• WORK TO COMPLETE:
1. Rewrite the paragraph of the blog post that begins "It really bothers me that there are social divisions" in a shorter form, keeping its main facts.
2. Retype everything in the blog post from "Friday, December 31, 2004" down to "pessimistic than anything.".

Friday, December 31, 2004

Further Contemplating...

After a very thought-provoking conversation with a good friend over lunch, I began to express my frustration with humanity, and why it is that humans have so many divisions. So I'm writing this particular blog to further the discussion from a previous blog (The Division of Unity-12/29), respond to a comment that was posted to a another blog (Why???-12/12), and to make sense of the hurt that has become my life in the last two months. So, if you haven't read those blogs, some of this may not make sense to you (hint, hint...go read them, then come back).

I have always considered myself to be an optimist with a realists perspective. However, what I'm about to write is going to sound more pessimistic than anything.

It really bothers me that there are social divisions. Those major divisions stemming from race, language and religion. With them, people who would be perfectly fine friends often never realize what the humanity of friendship has to offer. Without these divisions, our lives seem to lack direction and meaning. So, it is a sad state that we ALL exist in because, in my best estimation, we are all bound to lead lives that we might not if it weren't for these social constructs. Indeed, we are all bound to lead lives that aren't fully satisfying to us, but that we must lead in order to fulfill the requirements of these constructs as they relate to the people/environment around us.

I know that's a very hard thing to explain (trust me, I can explain it easier in person), and if you do understand what I mean, it's probably hard to accept as the reality, but trust me, it's the truth. No single person does what they do because it totally makes them happy; they do what they do (at least in part) because of the influence of these three factors around them.

Let me give a couple of examples to explain my point.

I know these two people that were heavily involved with each other romantically. From an outside perspective, it was clear that they were in love, and I knew enough about them to know that they had discussed marriage and why it would or would not work out. They were from different races and different religions, though they shared a language commonality. To him, religion was most important with family running a tight second, and it was vice-versa for her. In fact, for her, it was more like:

1a. Family
1b. Religion

so if 1a was satisfied, then 1b was also satisfied. To work up from 1b to 1a would be possible, but hard.

Well, I happened to know them very well, and when it came down to it, I know they agreed that they couldn't get married because of their strong allegiances to family/religion. The problem with this reality was, despite their strong convictions, they were still heavily in love. She ended up caving to the pressure of the family, and broke it off while they were still in love in order to fulfill the requirements of her family (which is representative of race, culture, and religion in this instance), despite the happiness that she felt from the loving relationship she was in. She then moved into a relationship with a guy that was more acceptable by her surroundings, and my friend (the guy) was more-or-less forced to move on without her.

Being both of their friend, I wanted to ask them why? But, I already knew why, and it was already clear. Their thinking was indicative of my thinking. There's so much to risk if you truly seek what you want out of life (family, finances, friends, success...), and seemingly so much to maintain by not going against the grain (it's just easier to keep your family, friends, and community happy). So, both party's were eventually going to have to reject the notion of personal/mutual happiness in order to appease, or make the world that they exist in happy. It just so happened that she was more willing to make that transition than he was at that time.

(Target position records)

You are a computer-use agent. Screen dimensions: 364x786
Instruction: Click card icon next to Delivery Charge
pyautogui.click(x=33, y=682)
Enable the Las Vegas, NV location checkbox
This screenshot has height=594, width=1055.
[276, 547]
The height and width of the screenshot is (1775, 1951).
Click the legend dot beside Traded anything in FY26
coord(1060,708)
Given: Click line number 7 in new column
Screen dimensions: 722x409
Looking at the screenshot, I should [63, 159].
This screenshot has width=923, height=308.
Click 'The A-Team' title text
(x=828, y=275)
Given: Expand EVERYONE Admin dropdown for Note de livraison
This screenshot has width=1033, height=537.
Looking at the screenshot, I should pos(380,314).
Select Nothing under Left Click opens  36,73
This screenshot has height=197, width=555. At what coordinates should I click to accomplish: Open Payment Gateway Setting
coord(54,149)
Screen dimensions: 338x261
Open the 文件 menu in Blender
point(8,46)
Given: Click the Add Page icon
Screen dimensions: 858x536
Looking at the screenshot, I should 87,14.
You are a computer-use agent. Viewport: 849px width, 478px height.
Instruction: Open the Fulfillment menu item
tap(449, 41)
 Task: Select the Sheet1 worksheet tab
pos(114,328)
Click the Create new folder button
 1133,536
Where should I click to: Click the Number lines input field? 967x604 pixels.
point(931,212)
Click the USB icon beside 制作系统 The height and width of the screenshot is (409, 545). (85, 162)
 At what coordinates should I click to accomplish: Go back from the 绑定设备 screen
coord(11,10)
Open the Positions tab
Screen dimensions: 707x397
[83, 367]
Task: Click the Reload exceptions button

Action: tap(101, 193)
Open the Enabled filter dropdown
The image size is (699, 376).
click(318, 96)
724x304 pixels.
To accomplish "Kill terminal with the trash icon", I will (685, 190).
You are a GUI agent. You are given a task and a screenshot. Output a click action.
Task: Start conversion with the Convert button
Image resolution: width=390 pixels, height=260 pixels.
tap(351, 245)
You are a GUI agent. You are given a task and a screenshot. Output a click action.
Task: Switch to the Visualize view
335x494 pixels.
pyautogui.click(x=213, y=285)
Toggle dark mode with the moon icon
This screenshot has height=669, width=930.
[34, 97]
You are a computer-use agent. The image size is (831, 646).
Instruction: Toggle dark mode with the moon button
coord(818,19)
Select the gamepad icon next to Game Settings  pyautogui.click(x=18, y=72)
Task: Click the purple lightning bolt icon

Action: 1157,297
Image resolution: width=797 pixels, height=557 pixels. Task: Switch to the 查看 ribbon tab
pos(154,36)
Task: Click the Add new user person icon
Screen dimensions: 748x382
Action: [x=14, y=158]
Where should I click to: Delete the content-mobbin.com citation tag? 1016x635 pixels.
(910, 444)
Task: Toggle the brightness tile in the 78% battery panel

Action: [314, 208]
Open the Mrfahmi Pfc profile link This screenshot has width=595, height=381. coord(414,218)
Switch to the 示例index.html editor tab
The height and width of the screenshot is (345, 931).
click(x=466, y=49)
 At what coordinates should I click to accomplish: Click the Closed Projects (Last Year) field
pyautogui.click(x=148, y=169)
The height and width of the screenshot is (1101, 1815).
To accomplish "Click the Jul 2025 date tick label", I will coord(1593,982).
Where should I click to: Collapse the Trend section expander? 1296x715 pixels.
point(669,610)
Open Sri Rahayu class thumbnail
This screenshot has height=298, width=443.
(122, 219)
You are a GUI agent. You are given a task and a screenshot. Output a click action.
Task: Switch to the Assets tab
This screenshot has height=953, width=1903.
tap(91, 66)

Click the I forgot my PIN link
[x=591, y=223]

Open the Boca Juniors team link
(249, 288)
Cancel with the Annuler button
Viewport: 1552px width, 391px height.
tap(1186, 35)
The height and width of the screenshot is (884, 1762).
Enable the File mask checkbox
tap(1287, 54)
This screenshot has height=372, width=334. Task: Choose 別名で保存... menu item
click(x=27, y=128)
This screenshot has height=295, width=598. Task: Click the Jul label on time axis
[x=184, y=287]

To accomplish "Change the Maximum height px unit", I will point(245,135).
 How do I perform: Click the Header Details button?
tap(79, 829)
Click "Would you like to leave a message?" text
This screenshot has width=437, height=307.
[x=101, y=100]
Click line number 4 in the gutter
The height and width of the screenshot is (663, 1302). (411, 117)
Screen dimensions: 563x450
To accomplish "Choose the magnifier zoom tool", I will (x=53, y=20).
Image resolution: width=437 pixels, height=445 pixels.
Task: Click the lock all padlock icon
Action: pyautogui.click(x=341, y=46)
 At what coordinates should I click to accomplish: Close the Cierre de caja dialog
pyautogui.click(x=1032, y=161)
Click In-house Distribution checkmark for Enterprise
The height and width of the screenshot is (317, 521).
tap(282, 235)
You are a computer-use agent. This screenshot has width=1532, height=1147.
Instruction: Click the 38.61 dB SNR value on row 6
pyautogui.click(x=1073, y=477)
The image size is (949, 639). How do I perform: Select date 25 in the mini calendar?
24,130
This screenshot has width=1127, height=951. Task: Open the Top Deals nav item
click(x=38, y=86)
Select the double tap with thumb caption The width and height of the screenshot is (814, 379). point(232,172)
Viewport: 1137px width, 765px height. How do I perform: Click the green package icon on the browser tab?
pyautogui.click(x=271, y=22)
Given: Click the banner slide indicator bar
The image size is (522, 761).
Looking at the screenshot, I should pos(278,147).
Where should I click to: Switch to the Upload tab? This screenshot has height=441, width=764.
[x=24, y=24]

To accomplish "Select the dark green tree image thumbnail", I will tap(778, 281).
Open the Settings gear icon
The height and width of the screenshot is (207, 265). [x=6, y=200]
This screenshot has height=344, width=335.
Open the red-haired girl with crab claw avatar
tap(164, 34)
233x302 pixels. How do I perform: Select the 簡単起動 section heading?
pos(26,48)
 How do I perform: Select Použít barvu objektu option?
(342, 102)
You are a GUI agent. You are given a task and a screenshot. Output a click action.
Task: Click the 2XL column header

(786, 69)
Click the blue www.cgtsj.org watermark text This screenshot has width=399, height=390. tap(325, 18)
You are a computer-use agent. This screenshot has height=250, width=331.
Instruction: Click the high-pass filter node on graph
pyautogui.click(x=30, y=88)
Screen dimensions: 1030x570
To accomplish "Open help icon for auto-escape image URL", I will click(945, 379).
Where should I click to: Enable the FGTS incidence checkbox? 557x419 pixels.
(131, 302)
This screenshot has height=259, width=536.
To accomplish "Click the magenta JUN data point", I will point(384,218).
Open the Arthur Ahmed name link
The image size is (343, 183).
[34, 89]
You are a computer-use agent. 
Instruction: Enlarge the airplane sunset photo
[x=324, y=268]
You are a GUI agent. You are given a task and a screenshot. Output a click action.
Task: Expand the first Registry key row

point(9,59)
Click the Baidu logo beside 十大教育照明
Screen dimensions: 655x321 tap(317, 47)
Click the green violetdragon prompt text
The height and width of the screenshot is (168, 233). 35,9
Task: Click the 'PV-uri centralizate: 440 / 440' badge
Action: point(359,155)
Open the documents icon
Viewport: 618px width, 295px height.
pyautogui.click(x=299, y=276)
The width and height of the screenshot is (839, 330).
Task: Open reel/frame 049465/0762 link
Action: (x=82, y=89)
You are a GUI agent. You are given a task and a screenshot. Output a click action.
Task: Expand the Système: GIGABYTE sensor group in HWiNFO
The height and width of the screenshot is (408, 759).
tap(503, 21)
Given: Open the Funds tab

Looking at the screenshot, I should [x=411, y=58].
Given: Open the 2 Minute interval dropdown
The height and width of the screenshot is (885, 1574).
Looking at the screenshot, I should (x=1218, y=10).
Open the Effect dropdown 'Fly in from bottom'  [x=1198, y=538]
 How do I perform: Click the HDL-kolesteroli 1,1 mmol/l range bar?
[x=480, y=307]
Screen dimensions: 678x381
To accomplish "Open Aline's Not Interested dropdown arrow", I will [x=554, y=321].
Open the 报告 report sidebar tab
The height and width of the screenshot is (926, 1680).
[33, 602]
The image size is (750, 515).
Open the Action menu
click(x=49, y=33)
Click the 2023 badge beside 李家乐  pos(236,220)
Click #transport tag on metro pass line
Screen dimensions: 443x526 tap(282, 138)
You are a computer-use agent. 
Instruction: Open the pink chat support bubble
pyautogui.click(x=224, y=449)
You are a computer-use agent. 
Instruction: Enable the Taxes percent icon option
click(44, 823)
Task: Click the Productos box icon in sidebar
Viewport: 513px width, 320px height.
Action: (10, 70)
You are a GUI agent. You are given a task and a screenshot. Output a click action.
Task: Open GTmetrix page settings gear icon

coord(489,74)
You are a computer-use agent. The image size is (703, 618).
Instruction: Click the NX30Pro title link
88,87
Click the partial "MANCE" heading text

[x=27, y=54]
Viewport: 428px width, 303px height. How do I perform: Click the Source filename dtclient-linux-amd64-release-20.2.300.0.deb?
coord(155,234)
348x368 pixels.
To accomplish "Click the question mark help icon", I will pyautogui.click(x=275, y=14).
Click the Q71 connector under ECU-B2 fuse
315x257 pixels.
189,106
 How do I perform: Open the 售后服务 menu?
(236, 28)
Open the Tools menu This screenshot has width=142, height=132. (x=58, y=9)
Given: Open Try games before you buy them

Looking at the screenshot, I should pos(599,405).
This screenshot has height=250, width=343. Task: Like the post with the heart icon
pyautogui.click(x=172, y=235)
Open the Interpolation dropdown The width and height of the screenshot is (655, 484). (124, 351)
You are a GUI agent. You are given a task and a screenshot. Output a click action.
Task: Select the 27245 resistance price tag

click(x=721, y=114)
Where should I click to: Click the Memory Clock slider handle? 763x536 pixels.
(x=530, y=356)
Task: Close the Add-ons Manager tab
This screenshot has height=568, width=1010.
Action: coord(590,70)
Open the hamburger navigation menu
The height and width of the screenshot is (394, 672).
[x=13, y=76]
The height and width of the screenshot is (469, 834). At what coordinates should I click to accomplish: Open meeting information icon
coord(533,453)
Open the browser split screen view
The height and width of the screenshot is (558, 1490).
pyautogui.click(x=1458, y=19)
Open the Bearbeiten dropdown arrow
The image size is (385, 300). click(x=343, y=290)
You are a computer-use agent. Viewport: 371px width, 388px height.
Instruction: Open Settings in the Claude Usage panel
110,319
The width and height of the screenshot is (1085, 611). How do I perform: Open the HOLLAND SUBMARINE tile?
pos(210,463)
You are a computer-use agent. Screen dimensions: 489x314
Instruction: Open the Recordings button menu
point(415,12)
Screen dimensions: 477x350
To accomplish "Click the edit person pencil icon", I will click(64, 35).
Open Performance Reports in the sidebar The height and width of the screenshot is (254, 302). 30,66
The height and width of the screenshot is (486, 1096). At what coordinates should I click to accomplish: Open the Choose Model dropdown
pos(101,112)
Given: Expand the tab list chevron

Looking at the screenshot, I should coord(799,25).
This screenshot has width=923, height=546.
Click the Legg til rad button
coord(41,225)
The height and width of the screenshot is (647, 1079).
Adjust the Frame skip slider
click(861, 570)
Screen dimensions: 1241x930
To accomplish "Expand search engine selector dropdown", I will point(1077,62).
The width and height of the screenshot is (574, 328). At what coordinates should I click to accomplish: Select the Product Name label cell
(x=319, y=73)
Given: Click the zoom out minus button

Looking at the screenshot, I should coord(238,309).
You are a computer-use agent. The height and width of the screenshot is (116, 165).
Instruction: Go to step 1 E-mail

• OUTPUTS:
1. The writer is troubled by social divisions, mainly those of race, language, and religion. Because of them, people who could be good friends often never discover what friendship offers. Yet without these divisions, life seems to lack direction and meaning. So everyone is in a sad state. These social constructs bind all of us to lives we might not otherwise lead. Those lives don't fully satisfy us, but we lead them to meet what the constructs demand through the people and surroundings around us.

2.
Friday, December 31, 2004

Further Contemplating...

After a very thought-provoking conversation with a good friend over lunch, I began to express my frustration with humanity, and why it is that humans have so many divisions. So I'm writing this particular blog to further the discussion from a previous blog (The Division of Unity-12/29), respond to a comment that was posted to a another blog (Why???-12/12), and to make sense of the hurt that has become my life in the last two months. So, if you haven't read those blogs, some of this may not make sense to you (hint, hint...go read them, then come back).

I have always considered myself to be an optimist with a realists perspective. However, what I'm about to write is going to sound more pessimistic than anything.